Of the 800 patients prescribed antimicrobials at discharge (400 pre-intervention, 400 post-intervention), the most common diagnoses were pneumonia (33%), upper respiratory tract infection and/or acute exacerbation of chronic obstructive pulmonary disease (26.8%), and urinary tract infection (25.4%). Patients in the post-intervention group were more than five times more likely to have an optimal antimicrobial prescription than those on the pre-intervention group (time-adjusted generalized estimating equation odds ratio, 5.63; 95% confidence interval [CI], 3.69 to 8.60).

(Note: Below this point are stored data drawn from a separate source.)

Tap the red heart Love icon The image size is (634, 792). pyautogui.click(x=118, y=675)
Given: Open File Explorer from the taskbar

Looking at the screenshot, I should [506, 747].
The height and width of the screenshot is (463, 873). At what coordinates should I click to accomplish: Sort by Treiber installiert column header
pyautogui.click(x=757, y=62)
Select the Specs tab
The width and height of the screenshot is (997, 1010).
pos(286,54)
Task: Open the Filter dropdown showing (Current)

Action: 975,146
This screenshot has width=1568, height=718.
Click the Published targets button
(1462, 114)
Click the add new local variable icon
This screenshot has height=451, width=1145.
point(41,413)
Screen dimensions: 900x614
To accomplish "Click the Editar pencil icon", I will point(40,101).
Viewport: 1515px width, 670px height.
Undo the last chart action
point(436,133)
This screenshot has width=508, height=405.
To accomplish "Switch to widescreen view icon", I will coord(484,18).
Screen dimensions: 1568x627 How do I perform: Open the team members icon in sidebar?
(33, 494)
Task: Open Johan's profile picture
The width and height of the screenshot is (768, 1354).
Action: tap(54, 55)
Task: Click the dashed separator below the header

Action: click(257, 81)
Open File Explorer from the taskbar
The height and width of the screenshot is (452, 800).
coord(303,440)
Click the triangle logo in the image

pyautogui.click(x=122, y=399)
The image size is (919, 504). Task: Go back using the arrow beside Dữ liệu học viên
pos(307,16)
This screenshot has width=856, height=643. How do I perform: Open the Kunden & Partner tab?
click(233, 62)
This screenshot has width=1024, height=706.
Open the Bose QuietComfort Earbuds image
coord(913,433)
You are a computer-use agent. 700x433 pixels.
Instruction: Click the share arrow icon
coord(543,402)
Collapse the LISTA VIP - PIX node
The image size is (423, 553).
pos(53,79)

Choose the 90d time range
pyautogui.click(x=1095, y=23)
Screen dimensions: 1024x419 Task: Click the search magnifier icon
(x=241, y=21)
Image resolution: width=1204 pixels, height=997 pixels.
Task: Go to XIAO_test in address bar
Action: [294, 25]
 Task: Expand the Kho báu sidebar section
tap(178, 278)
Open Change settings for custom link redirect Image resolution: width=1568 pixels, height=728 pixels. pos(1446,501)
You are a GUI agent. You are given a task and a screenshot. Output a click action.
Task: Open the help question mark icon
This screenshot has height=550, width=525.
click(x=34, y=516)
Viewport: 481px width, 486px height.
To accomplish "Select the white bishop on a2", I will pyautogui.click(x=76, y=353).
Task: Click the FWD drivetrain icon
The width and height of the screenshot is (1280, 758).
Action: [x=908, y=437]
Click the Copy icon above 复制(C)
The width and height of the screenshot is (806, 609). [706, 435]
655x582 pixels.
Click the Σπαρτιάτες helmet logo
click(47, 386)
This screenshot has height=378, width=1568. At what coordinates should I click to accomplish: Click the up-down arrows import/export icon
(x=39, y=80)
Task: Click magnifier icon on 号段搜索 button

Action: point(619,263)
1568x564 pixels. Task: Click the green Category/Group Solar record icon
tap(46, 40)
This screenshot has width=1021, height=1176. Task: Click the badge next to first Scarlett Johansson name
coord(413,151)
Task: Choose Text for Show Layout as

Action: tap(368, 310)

The increase in optimized prescribing at discharge in the post-intervention period was seen in both the academic (37.4% absolute increase; 95% CI, 27.5% to 46.7%) and community hospital (43.2%; 95% CI, 32.4% to 52.8%) settings. Reductions in prolonged durations of therapy (44.2% pre-intervention vs 37 9.2% post-intervention; mean difference, −35.0%), non–guideline-concordant antimicrobial selection (20.2% vs 6.0%; mean difference, −14.3%) and treatment of asymptomatic bacteriuria (9.2% vs 2.5%; mean difference, −6.8%) were the largest contributing components of improved discharge prescribing.

"Using pharmacists to reinforce institutional protocols, we were able to successfully target and modify the following areas of antimicrobial optimization: minimization of unnecessary antimicrobial days from prolonged durations and patients without infections; avoidance of therapies that are excessively broad, not concordant with local guidance, or targeted toward pathogens that are not susceptible to the antimicrobial; and transitioning from intravenous agents to accessible and affordable oral options as soon as possible," the authors wrote.

There were no differences in unadjusted analyses for clinical resolution, readmission at 30 days, or mortality. Fewer severe antimicrobial-related adverse events were identified in the post-intervention period (3.2%) compared with the pre-intervention period (9%) (time-adjusted generalized estimating equation odds ratio, 0.40; 95% CI, 0.18 to 0.88).

The authors say the findings highlight the crucial role that pharmacists play in optimizing antimicrobial prescribing at discharge.

"The synergistic relationships between prescriber and pharmacist in antimicrobial stewardship programs facilitate better care and services," they wrote.